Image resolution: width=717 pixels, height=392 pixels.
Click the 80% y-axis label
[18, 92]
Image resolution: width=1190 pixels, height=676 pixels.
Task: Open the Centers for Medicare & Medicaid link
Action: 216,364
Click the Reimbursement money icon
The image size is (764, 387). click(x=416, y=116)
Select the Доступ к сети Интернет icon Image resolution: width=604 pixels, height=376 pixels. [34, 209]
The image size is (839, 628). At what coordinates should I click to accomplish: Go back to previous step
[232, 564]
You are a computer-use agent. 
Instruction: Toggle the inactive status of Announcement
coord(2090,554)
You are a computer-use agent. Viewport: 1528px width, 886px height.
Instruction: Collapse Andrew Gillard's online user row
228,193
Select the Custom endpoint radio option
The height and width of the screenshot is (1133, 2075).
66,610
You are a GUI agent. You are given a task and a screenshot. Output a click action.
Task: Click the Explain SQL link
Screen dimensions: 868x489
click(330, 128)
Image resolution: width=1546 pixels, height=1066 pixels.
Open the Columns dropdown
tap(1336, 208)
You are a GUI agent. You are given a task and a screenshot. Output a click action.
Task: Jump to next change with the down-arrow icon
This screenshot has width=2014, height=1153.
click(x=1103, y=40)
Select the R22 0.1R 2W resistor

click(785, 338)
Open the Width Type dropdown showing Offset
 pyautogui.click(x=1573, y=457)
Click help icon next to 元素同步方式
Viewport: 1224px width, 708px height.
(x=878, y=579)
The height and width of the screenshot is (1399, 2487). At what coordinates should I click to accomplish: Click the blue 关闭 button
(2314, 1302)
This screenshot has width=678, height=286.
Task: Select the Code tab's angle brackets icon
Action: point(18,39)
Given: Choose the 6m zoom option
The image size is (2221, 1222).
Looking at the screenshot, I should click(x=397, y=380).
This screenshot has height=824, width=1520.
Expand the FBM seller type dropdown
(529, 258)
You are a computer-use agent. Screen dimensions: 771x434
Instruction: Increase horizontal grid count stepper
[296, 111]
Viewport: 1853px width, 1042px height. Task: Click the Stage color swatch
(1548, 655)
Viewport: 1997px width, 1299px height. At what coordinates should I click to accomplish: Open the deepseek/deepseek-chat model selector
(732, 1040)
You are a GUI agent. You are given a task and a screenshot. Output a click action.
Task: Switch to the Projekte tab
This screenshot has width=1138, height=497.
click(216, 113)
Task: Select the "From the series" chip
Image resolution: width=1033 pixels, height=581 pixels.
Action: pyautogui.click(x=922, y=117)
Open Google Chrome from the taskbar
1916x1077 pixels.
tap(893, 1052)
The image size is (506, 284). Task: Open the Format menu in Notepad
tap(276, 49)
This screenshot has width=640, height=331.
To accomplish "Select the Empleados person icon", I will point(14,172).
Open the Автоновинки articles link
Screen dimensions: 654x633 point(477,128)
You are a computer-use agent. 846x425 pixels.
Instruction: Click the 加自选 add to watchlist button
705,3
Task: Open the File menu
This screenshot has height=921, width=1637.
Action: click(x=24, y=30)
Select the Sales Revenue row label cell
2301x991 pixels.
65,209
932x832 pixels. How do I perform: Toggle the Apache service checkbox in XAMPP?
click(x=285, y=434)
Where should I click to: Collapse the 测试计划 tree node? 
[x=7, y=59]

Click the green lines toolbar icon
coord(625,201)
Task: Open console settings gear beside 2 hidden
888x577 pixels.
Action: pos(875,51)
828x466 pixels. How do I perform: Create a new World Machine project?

▸ **Problem**:
Reproduce the listing shown above in its entirety, exactly.

▸ **Result of the task**:
Image resolution: width=717 pixels, height=392 pixels.
Click the 80% y-axis label
[18, 92]
Image resolution: width=1190 pixels, height=676 pixels.
Task: Open the Centers for Medicare & Medicaid link
Action: 216,364
Click the Reimbursement money icon
The image size is (764, 387). click(x=416, y=116)
Select the Доступ к сети Интернет icon Image resolution: width=604 pixels, height=376 pixels. [34, 209]
The image size is (839, 628). At what coordinates should I click to accomplish: Go back to previous step
[232, 564]
You are a computer-use agent. 
Instruction: Toggle the inactive status of Announcement
coord(2090,554)
You are a computer-use agent. Viewport: 1528px width, 886px height.
Instruction: Collapse Andrew Gillard's online user row
228,193
Select the Custom endpoint radio option
The height and width of the screenshot is (1133, 2075).
66,610
You are a GUI agent. You are given a task and a screenshot. Output a click action.
Task: Click the Explain SQL link
Screen dimensions: 868x489
click(330, 128)
Image resolution: width=1546 pixels, height=1066 pixels.
Open the Columns dropdown
tap(1336, 208)
You are a GUI agent. You are given a task and a screenshot. Output a click action.
Task: Jump to next change with the down-arrow icon
This screenshot has width=2014, height=1153.
click(x=1103, y=40)
Select the R22 0.1R 2W resistor

click(785, 338)
Open the Width Type dropdown showing Offset
 pyautogui.click(x=1573, y=457)
Click help icon next to 元素同步方式
Viewport: 1224px width, 708px height.
(x=878, y=579)
The height and width of the screenshot is (1399, 2487). At what coordinates should I click to accomplish: Click the blue 关闭 button
(2314, 1302)
This screenshot has width=678, height=286.
Task: Select the Code tab's angle brackets icon
Action: point(18,39)
Given: Choose the 6m zoom option
The image size is (2221, 1222).
Looking at the screenshot, I should click(x=397, y=380).
This screenshot has height=824, width=1520.
Expand the FBM seller type dropdown
(529, 258)
You are a computer-use agent. Screen dimensions: 771x434
Instruction: Increase horizontal grid count stepper
[296, 111]
Viewport: 1853px width, 1042px height. Task: Click the Stage color swatch
(1548, 655)
Viewport: 1997px width, 1299px height. At what coordinates should I click to accomplish: Open the deepseek/deepseek-chat model selector
(732, 1040)
You are a GUI agent. You are given a task and a screenshot. Output a click action.
Task: Switch to the Projekte tab
This screenshot has width=1138, height=497.
click(216, 113)
Task: Select the "From the series" chip
Image resolution: width=1033 pixels, height=581 pixels.
Action: pyautogui.click(x=922, y=117)
Open Google Chrome from the taskbar
1916x1077 pixels.
tap(893, 1052)
The image size is (506, 284). Task: Open the Format menu in Notepad
tap(276, 49)
This screenshot has width=640, height=331.
To accomplish "Select the Empleados person icon", I will point(14,172).
Open the Автоновинки articles link
Screen dimensions: 654x633 point(477,128)
You are a computer-use agent. 846x425 pixels.
Instruction: Click the 加自选 add to watchlist button
705,3
Task: Open the File menu
This screenshot has height=921, width=1637.
Action: click(x=24, y=30)
Select the Sales Revenue row label cell
2301x991 pixels.
65,209
932x832 pixels. How do I perform: Toggle the Apache service checkbox in XAMPP?
click(x=285, y=434)
Where should I click to: Collapse the 测试计划 tree node? 
[x=7, y=59]

Click the green lines toolbar icon
coord(625,201)
Task: Open console settings gear beside 2 hidden
888x577 pixels.
Action: pos(875,51)
828x466 pixels. How do I perform: Create a new World Machine project?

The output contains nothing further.